Agentic Collaboration with Humans
Scaling individual LLMs has brought impressive progress, but the next frontier is scaling collaboration through multi-agent systems (MAS). Purely autonomous MAS, however, remain “closed-world” systems limited by the static knowledge of pre-trained models, making them brittle when facing novel or out-of-distribution tasks.
In this talk, we introduce Human-In-the-Loop Multi-Agent Collaboration (HILA), a principled framework that enables agents to learn when to act autonomously and when to defer to human experts. To support this, we propose Dual-Loop Policy Optimization (DLPO), which separates short-term decision optimization from long-term capability growth. The inner loop optimizes deferral decisions with cost-aware policy learning, while the outer loop converts expert feedback into continual improvements in reasoning ability.
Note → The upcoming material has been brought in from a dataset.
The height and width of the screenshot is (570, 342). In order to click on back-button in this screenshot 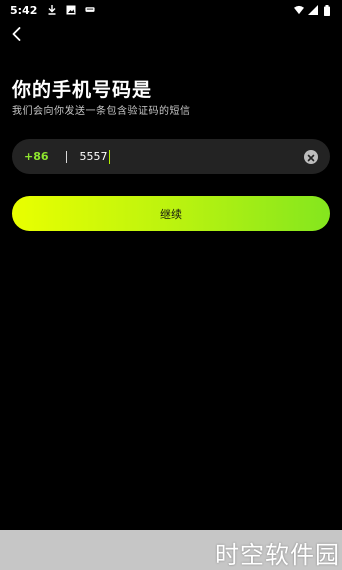, I will do `click(17, 35)`.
Results on challenging reasoning benchmarks show that HILA consistently outperforms advanced multi-agent systems, providing a foundation for scalable, collaborative, and continually improving agentic AI.
🎙 Speaker
Wei Yang is a Ph.D. student in Computer Science at the University of Southern California, advised by Jesse Thomason. His research focuses on multi-agent LLM collaboration, agentic LLM post-training, and multi-agent reinforcement learning.
He has interned at ByteDance and Tencent, and his work has been featured by MIT Technology Review. He has published in leading venues including ICLR, NeurIPS, WWW, SIGIR, MLSys, IJCAI, and TMLR, and serves as a reviewer for major conferences and journals.